UNITED STATES
SECURITIES AND EXCHANGE COMMISSION
Washington, D.C. 20549
FORM 6-K
REPORT OF FOREIGN PRIVATE ISSUER
PURSUANT TO RULE 13a-16 OR 15d-16
UNDER THE SECURITIES EXCHANGE ACT OF 1934
For the month of October 2025
Commission File Number: 001-38631
CHEER HOLDING, INC.
19F, Block B, Xinhua Technology Building,
No. 8 Tuofangying South Road,
Jiuxianqiao, Chaoyang District, Beijing, China
100016
(Address of principal executive office)
Indicate by check mark whether the registrant
files or will file annual reports under cover of Form 20-F or Form 40-F:
Form 20-F ☒ Form 40-F ☐
Pricing and Closing of $8.5 Million Best Efforts
Offering
On October 1, 2025, Cheer
Holding, Inc. (the “Company”) priced a best efforts public offering for the sale of units as described below for aggregate
gross proceeds to the Company of approximately $8.5 million, before deducting placement agent fees and other estimated expenses payable
by the Company, excluding the exercise of any warrants offered. The offering was comprised of 12,686,565 units (each a “Unit”),
consisting of one Class A ordinary share of the Company, par value $0.001 per share (the “Class A Share”), or in lieu thereof,
a pre-funded warrant (each a “Pre-Funded Warrant”), one series A warrant to purchase one Class A Share (each a “Series
A Warrant”) and one series B warrant to purchase one Class A Share (each a “Series B Warrant”). The public offering
price of the Units was $0.67 per Unit.
Subject to limited exceptions,
a holder of Pre-Funded Warrants will not have the right to exercise any portion of its Pre-Funded Warrants if the holder, together with
its affiliates, would beneficially own in excess of 4.99% (or, at the election of the holder, such limit may be increased to up to 9.99%)
of the number of Class A Shares outstanding immediately after giving effect to such exercise. Each Pre-Funded Warrant will be exercisable
for one Class A Share. The purchase price of each Pre-Funded Warrant was equal to the public offering price per Unit of $0.67 minus $0.001,
and the exercise price of each Pre-Funded Warrant is equal $0.001 per share. The Pre-Funded Warrants will be immediately exercisable (subject
to the beneficial ownership limitation) and may be exercised at any time until all of the Pre-Funded Warrants are exercised in full. For
each Pre-Funded Warrant we sold (without regard to any limitation on exercise set forth therein), the number of Class A Shares offered
was decreased on a one-for-one basis.
■ ■ ■ ■
§ **Goal 1**:
In the listing, rewrite every line from the one with "provides (851, 558)" through the last line, multiplying each coordinate in the answers by 0.3 and rounding to whole numbers, with halves rounded up.

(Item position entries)
■ ■ ■ ■
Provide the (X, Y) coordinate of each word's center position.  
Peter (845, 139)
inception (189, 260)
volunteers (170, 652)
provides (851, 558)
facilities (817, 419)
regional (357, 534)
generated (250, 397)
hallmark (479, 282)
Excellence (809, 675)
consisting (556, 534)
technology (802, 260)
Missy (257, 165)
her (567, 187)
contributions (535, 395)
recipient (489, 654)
■ ■ ■ ■
§ **Goal 2**:
Continue the Cheer Holding offering filing from where it stops.

§ **Written reply 1**:
provides (255, 167)
facilities (245, 126)
regional (107, 160)
generated (75, 119)
hallmark (144, 85)
Excellence (243, 203)
consisting (167, 160)
technology (241, 78)
Missy (77, 50)
her (170, 56)
contributions (161, 119)
recipient (147, 196)

§ **Written reply 2**:
Each of the Series A Warrant
and the Series B Warrant has an initial exercise price of $0.7035 per Class A Share and are exercisable beginning on the date of the issuance
date and will expire on the one-year anniversary of the issuance date. The exercise price of the Series A and Series B Warrants and the
number of Class A Shares issuable upon exercise of the Series A and Series B Warrants will be also be subject to adjustment in the event
of share subdivisions, share dividends and other recapitalization events. If at the time of any exercise of either the Series A or Series
B Warrants, there is no effective registration statement registering, or the prospectus contained therein is not available for the issuance
of the Class A Shares underlying the Series A and Series B Warrants to the holder, in lieu of making the cash payment to us upon such
exercise, the holder may elect instead to receive upon a “cashless exercise” (either in whole or in part) the number of Class
A Shares determined according to the formula set forth in the Series A and Series B Warrants.
A holder of the Series B Warrants
may also effect an exercise at a “zero exercise price” at any time while the Series B Warrants are outstanding. Under the
zero exercise price option, the holder of Series B Warrants has the right to receive 5.1235 Class A Shares for each Series B Warrant exercised,
which will be more than such number of Class A Shares that is issuable upon cash exercise or cashless exercise. Under the zero exercise
price option of the Series B Warrants, the maximum number of Class A Shares that may be issued to the holders of Series B Warrants is
65,000,000 in the aggregate.
The securities in the offering
are being offered pursuant to a securities purchase agreement with certain investors (the “Securities Purchase Agreement”)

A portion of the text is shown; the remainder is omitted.